<<<<

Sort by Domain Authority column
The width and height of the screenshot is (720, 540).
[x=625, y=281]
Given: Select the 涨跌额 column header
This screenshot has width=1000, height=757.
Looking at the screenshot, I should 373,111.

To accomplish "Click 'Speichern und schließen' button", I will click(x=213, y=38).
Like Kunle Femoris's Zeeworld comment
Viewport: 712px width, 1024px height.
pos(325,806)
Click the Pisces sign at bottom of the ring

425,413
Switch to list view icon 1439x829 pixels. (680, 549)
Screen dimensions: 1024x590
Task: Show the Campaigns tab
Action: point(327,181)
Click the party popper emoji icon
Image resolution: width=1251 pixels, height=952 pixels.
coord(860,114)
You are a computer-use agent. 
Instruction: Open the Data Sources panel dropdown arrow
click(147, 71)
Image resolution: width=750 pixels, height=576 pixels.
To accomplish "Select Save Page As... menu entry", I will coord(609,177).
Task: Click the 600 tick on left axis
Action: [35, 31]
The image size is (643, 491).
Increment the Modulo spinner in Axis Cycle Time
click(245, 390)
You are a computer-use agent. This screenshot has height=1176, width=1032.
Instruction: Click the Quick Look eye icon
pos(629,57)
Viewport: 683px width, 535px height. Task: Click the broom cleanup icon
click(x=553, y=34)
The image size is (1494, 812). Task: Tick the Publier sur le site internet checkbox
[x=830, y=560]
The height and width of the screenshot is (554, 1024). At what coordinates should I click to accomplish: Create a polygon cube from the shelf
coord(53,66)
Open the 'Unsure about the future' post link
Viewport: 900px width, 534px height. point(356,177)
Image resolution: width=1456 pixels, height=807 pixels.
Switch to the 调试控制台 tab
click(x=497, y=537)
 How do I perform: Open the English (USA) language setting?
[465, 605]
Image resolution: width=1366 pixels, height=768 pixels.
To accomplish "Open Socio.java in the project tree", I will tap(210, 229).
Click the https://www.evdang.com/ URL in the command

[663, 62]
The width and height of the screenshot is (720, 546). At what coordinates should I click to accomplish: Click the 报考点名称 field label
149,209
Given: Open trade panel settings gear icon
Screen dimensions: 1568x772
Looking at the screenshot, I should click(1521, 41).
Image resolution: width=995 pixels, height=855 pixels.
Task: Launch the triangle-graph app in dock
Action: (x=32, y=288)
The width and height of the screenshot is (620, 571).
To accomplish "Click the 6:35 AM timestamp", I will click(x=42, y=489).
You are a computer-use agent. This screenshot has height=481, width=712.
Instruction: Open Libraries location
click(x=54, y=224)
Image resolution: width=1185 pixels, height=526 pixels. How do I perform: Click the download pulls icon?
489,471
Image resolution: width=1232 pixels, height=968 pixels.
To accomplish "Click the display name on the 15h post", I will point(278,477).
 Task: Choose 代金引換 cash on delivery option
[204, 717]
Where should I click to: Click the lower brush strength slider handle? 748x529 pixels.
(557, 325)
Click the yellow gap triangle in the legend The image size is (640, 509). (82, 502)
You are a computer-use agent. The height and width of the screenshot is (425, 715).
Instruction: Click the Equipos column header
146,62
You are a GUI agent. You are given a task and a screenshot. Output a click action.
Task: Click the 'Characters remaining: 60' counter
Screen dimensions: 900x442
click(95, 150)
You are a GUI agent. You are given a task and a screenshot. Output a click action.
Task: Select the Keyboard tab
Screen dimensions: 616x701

>>>>

TASK ITEM
Search the listing for the word "computer" and return each line that holds it.

ANSWER SECTION
You are a computer-use agent. 
You are a computer-use agent. This screenshot has height=1176, width=1032.
You are a computer-use agent. This screenshot has height=481, width=712.
You are a computer-use agent. The height and width of the screenshot is (425, 715).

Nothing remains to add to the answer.